### Try it
Skip all pictures; return exactly the lines from the one containing "Instruction: Click the" through the end of the data.

■ ■ ■ ■ ■ ■ ■

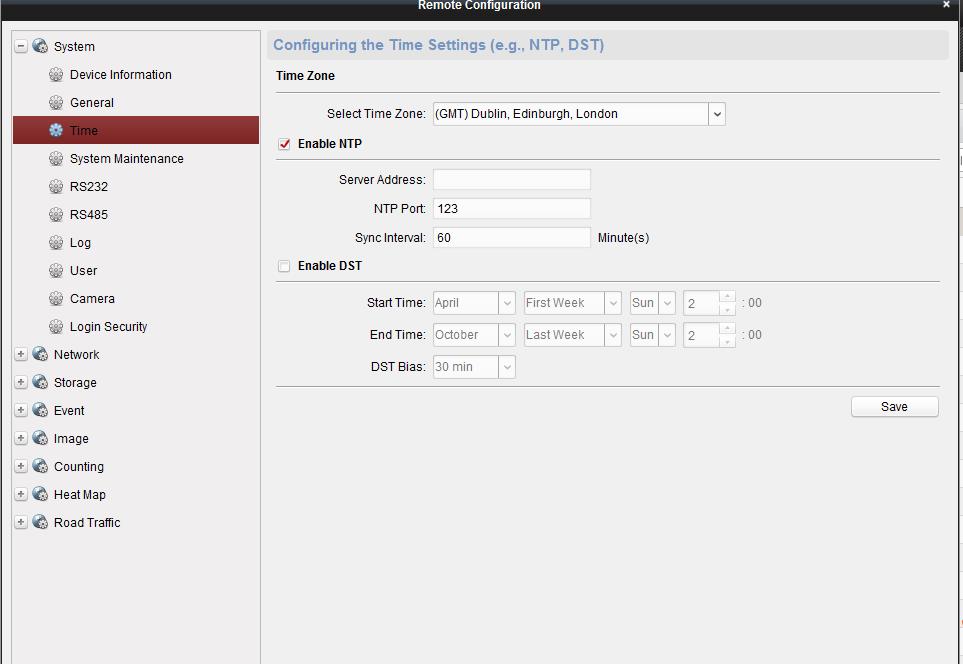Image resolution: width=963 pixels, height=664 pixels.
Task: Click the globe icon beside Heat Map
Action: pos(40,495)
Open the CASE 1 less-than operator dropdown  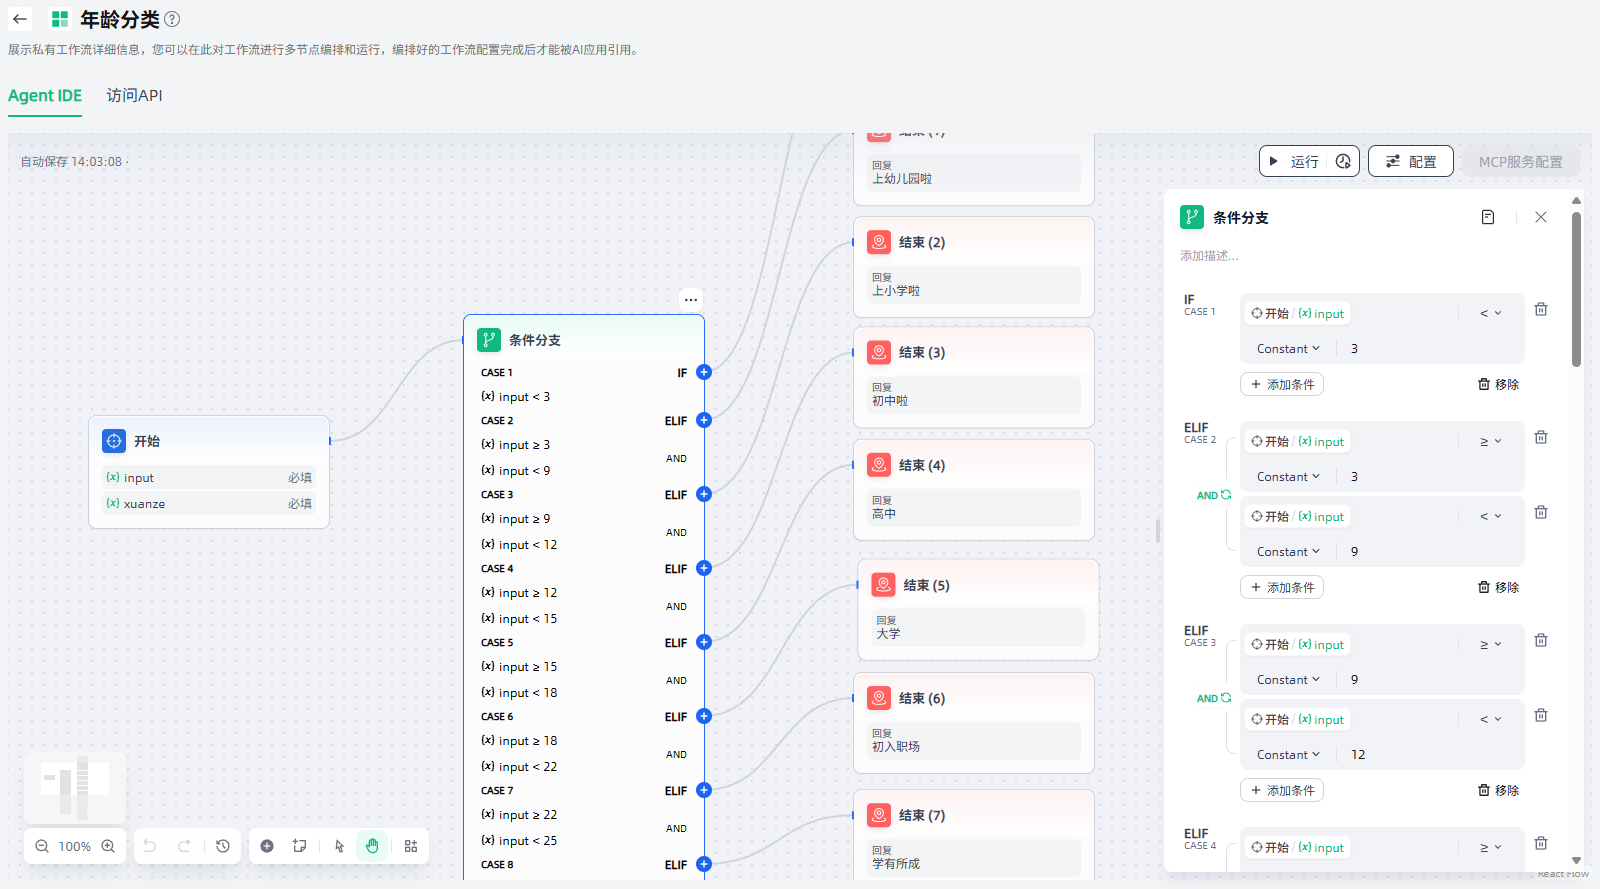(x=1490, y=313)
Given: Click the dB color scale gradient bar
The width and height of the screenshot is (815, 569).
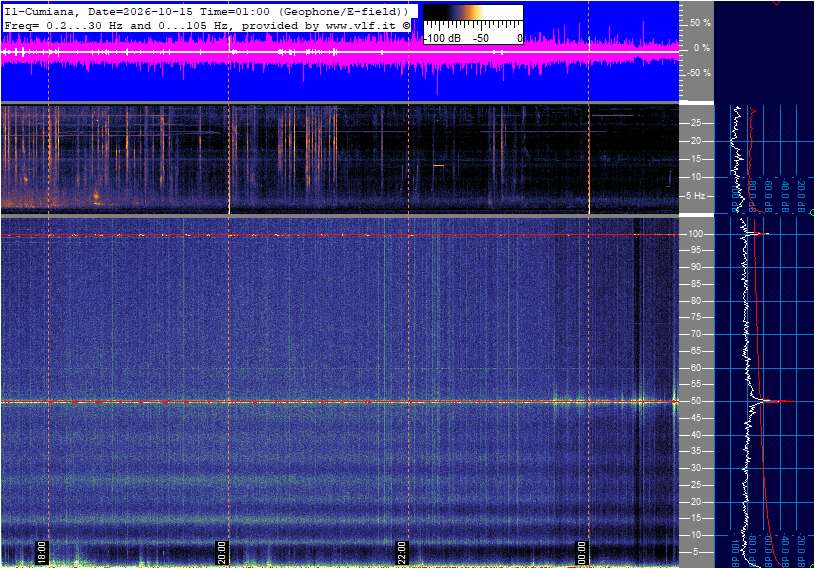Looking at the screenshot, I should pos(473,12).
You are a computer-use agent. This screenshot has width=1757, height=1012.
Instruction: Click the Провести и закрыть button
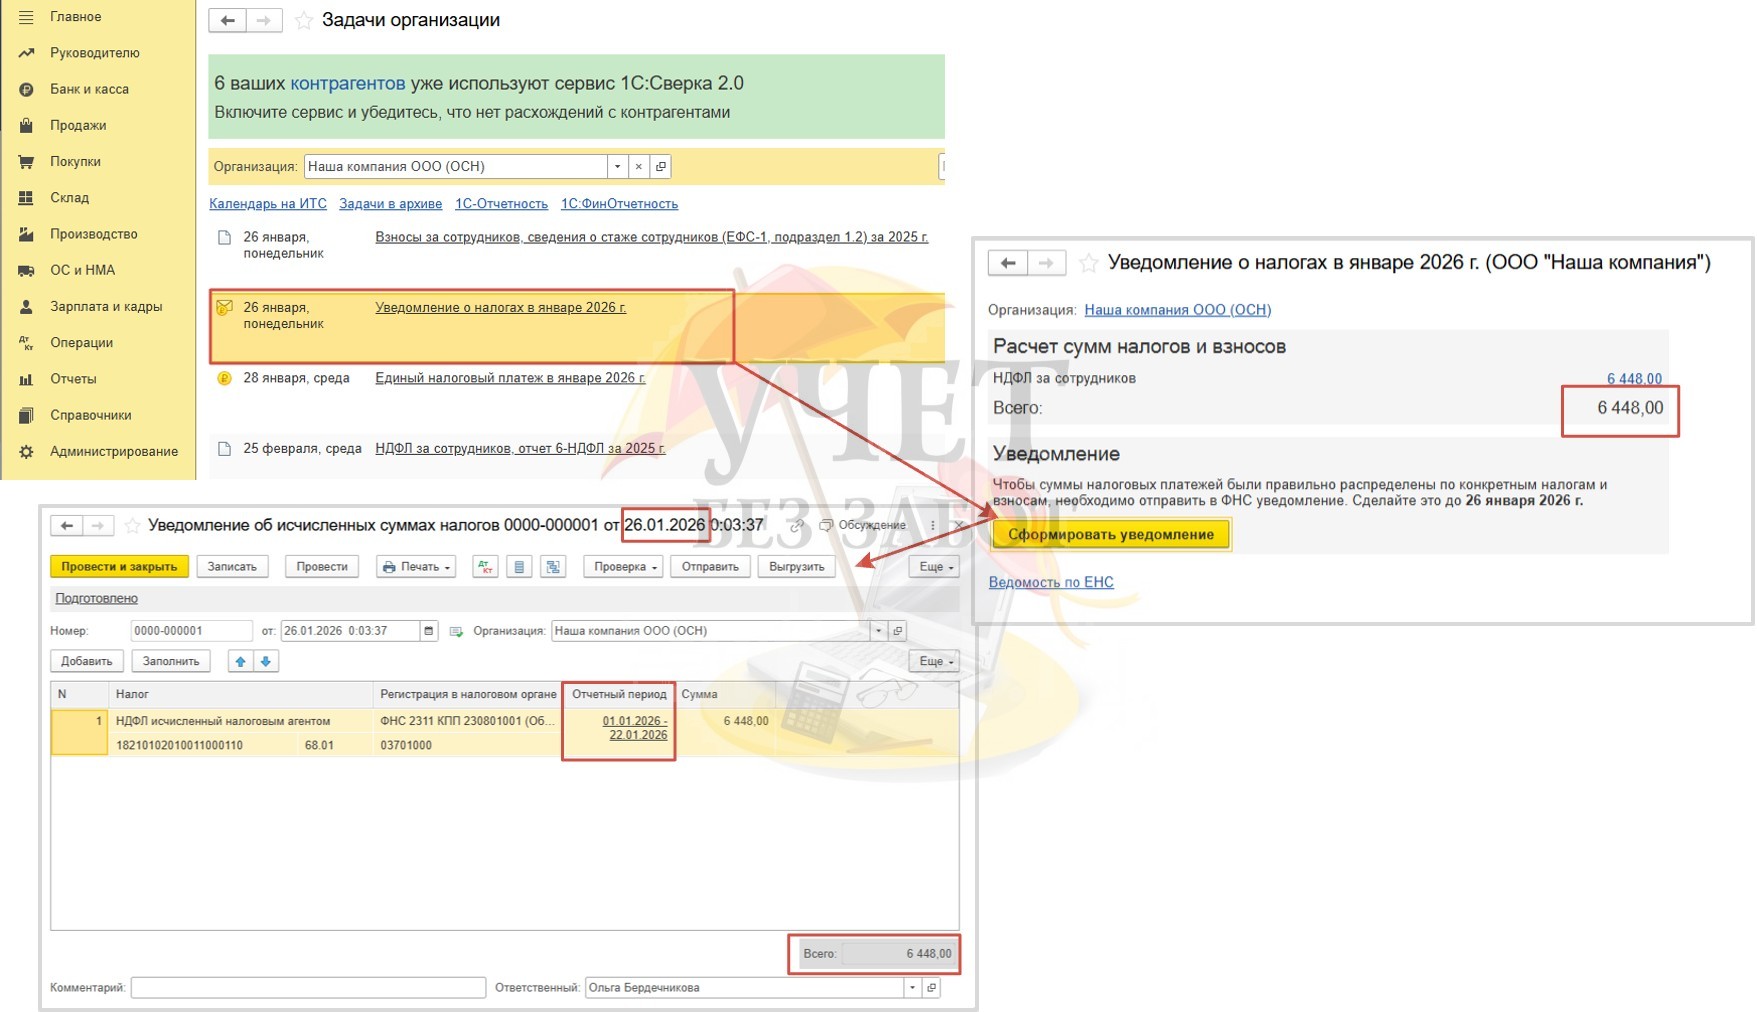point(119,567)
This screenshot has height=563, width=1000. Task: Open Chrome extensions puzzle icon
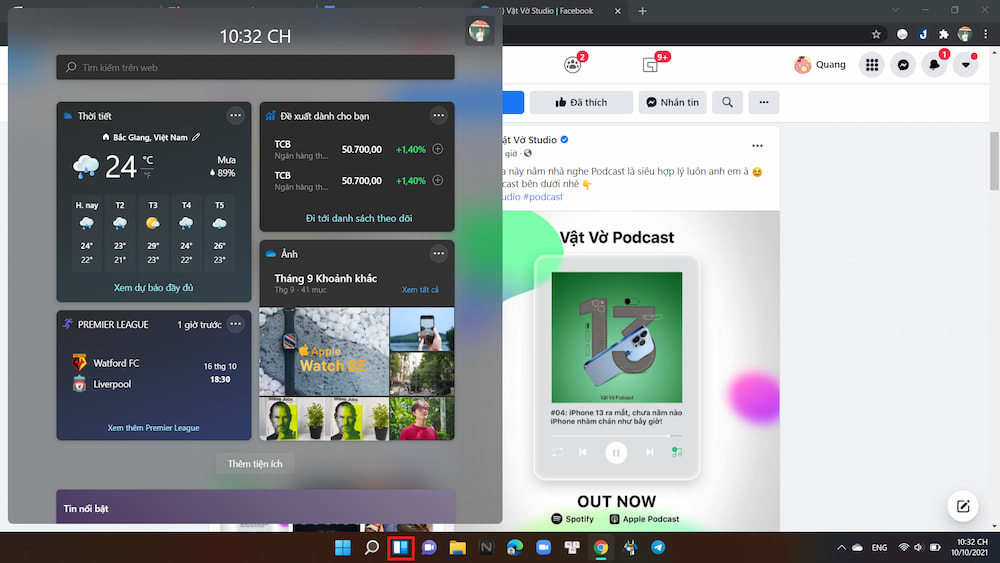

■ ■ ■ ■ ■ ■ ■

### Your response
Instruction: Click the Провести и закрыть button
point(119,567)
This screenshot has height=563, width=1000. Task: Open Chrome extensions puzzle icon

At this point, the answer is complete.